Baseline accept rate: 9.0% (p0 = 0.09)
Eligible traffic: 10M users/day
Scenario A — Two-arm A/B Test
-
Goal: Detect an absolute lift of +0.5 percentage points (Δ = +0.005) in accept rate.
-
Test: Two-sided, α = 0.05; power = 0.80; equal allocation (50/50).
Tasks:
-
Compute the per-arm sample size and the calendar days required.
-
Recompute both if the true standard deviation is 20% higher than assumed.

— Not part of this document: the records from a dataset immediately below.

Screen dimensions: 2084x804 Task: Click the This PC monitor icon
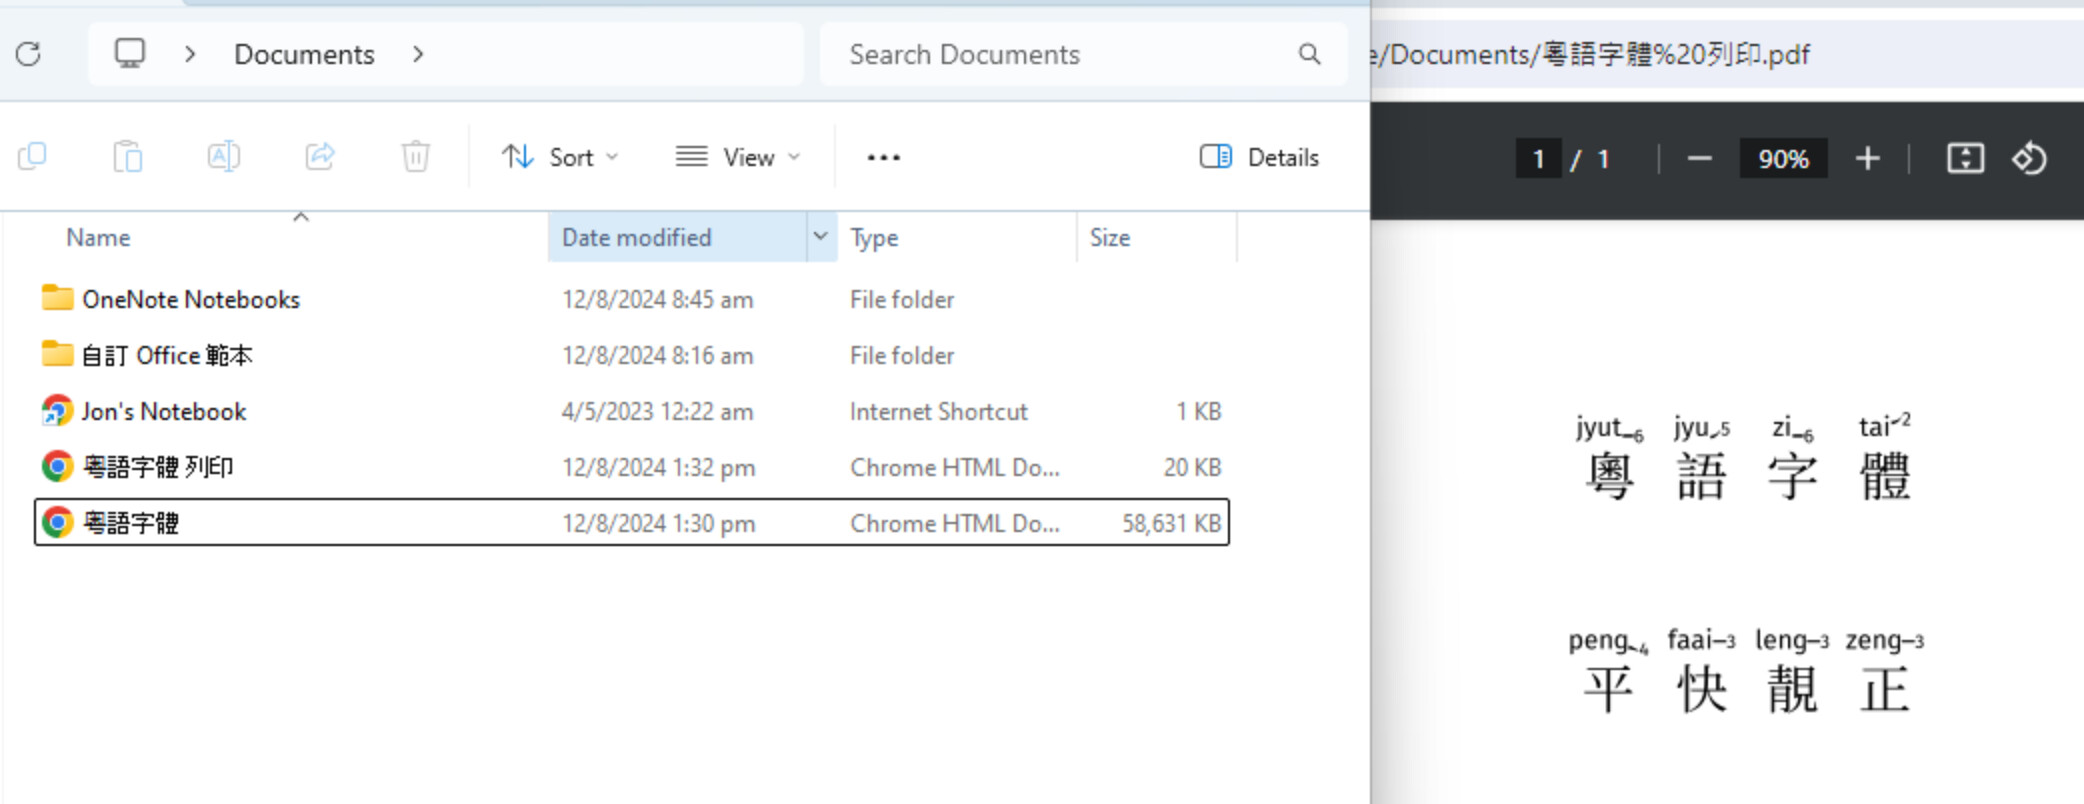(x=130, y=54)
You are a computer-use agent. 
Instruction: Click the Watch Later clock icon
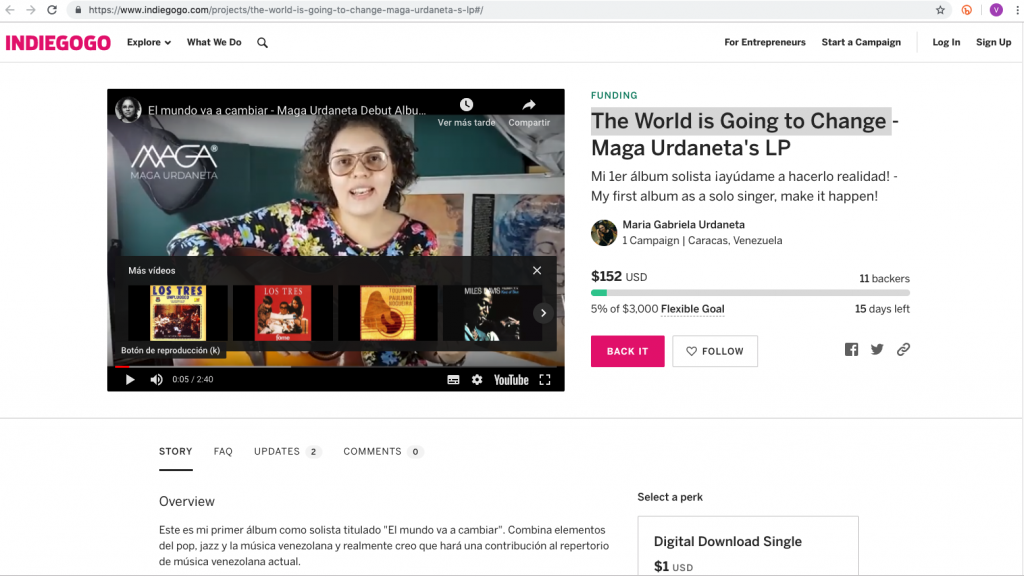click(466, 105)
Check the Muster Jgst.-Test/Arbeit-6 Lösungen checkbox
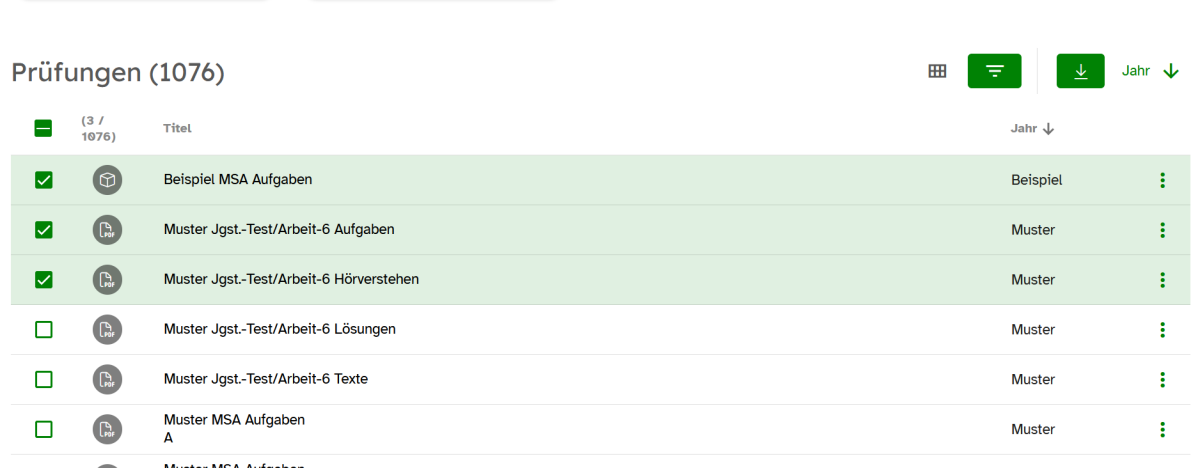 click(x=44, y=330)
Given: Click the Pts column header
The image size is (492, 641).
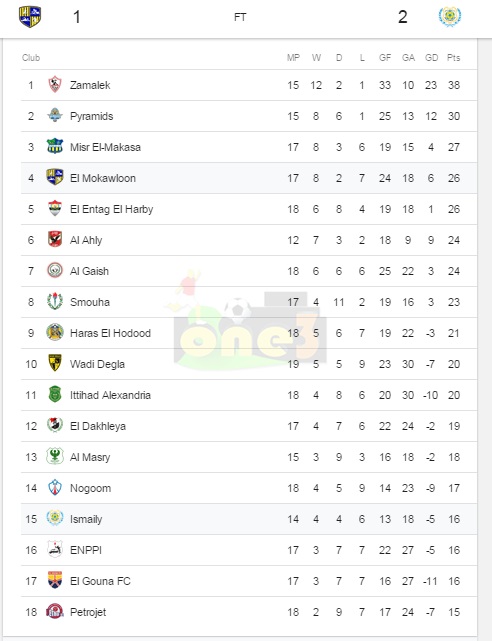Looking at the screenshot, I should coord(454,58).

Scenario B — Three Arms with Shared Control
-
Arms: Control (C), Treatment 1 (T1), Treatment 2 (T2)
-
Allocation: 20% to C, 40% to T1, 40% to T2
-
Goal: Detect +0.3 pp (Δ = +0.003) for either T1 vs C or T2 vs C with familywise α = 0.05 (two-sided).
Tasks:
-
Choose and justify Holm vs Bonferroni vs Dunnett for multiple comparisons.
-
Recompute per-arm sample sizes and total duration under your choice.
For Both Scenarios
-
Discuss the consequences of daily peeking with a naive p < 0.05 rule; propose a sequential design (e.g., O’Brien–Fleming) and how it changes stopping boundaries.
-
Explain when you’d switch to user-level CUPED or cluster-robust SEs (e.g., feed-level clustering) and how that affects sample size.